Owen aún la sujetaba y la intromisión de Carter hizo que recuperara la cordura que había perdido delante de su esposa esa noche. Se apartó de Vera, no sin antes apreciar las marcas que sus dedos habían dejado en la suave y blanca piel.
Owen eludió la mirada de Carter, pero no sería tan fácil eludir sus preguntas. Su amigo había sido testigo de cómo había tratado a Vera y leyó en el rostro del americano que le había decepcionado. El anciano se dijo que no era asunto suyo la vida conyugal de Burke, pero le gustaba Vera y esa mujer no se parecía en nada a Margaret. Cuanto antes se diera cuenta Owen de ese hecho, antes solucionaría sus problemas.

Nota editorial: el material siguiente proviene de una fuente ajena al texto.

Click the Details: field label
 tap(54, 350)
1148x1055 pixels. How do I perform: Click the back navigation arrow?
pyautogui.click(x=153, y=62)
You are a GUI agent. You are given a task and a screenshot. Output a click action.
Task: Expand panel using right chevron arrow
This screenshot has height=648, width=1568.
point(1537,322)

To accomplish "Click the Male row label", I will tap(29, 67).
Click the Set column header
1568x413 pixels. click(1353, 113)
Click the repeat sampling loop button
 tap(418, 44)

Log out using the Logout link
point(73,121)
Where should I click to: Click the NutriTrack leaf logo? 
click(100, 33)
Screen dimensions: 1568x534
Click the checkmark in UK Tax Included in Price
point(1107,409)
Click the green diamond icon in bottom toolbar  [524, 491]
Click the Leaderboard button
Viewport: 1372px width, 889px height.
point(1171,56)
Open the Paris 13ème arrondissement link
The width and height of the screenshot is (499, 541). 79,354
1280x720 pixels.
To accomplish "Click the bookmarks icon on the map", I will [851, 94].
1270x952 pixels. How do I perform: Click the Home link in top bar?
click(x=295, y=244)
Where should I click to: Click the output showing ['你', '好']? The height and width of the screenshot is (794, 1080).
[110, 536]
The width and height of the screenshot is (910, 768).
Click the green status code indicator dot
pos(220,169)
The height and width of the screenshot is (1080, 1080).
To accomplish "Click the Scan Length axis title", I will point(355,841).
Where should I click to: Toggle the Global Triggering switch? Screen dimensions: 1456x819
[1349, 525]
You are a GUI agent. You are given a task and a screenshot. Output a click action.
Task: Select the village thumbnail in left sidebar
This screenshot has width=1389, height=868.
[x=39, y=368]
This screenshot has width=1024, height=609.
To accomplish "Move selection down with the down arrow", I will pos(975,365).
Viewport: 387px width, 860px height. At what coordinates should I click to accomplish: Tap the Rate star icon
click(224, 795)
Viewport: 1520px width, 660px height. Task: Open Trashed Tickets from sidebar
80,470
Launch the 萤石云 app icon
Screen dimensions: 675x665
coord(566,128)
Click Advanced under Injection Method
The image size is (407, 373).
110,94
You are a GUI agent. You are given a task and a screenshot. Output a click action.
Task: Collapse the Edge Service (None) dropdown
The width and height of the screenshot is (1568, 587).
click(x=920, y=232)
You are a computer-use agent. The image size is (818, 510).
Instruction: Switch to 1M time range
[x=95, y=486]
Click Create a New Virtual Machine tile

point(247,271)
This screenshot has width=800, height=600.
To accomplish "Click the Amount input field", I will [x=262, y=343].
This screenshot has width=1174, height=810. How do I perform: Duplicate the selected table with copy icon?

Cuando Vera salió de la habitación, Carter sirvió dos copas de whisky. El capitán se sentó en uno de los sillones y se la bebió de un trago. Era consciente de lo que habría sucedido si Carter no hubiese aparecido en la biblioteca. Owen se acercó a una de las ventanas, no podía enfrentarse a ese americano excéntrico sin despreciarse. Pensó en qué le habría hecho a Vera esa noche y apretó los puños. La discusión con Nasher, la misión de la Compañía y el deseo por su esposa casi lo habían convertido en un monstruo.
—¿Qué te ocurre?
—No lo sé —dijo con sinceridad, y se mesó el cabello con las manos.
—Ella no es Margaret.
—Lo sé —dijo, y apoyó la frente en el cristal y cerró los ojos.
Carter recordó otros días, cuando Margaret lo visitó durante un tiempo. Al principio, le alegró tener compañía femenina, pero pronto comprendió que esa mujer era una arpía sin corazón. Carecía de humanidad ni sentimientos. Había muchas cosas que Burke ignoraba sobre su hermosa esposa, como que la había sorprendido en el lecho con uno de los administradores más influyentes de la Compañía. Eso nunca se lo confesó a Owen, pero intuía que él también lo sabía. Miró la puerta por donde unos minutos antes Vera había salido y pensó en la joven. Luchar frente a alguien como Margaret no sería una tarea fácil, alzó la copa y le deseó buena suerte. Luego, salió de la biblioteca. Hacía mucho que había dejado su vida de cazador. Aunque habría dado cualquier cosa por una buena pelea, una buena caza y una buena mujer como Vera, lástima que el tonto de ese joven no supiera apreciarlo. Esperaba por su bien que algún día no tuviera que lamentarlo.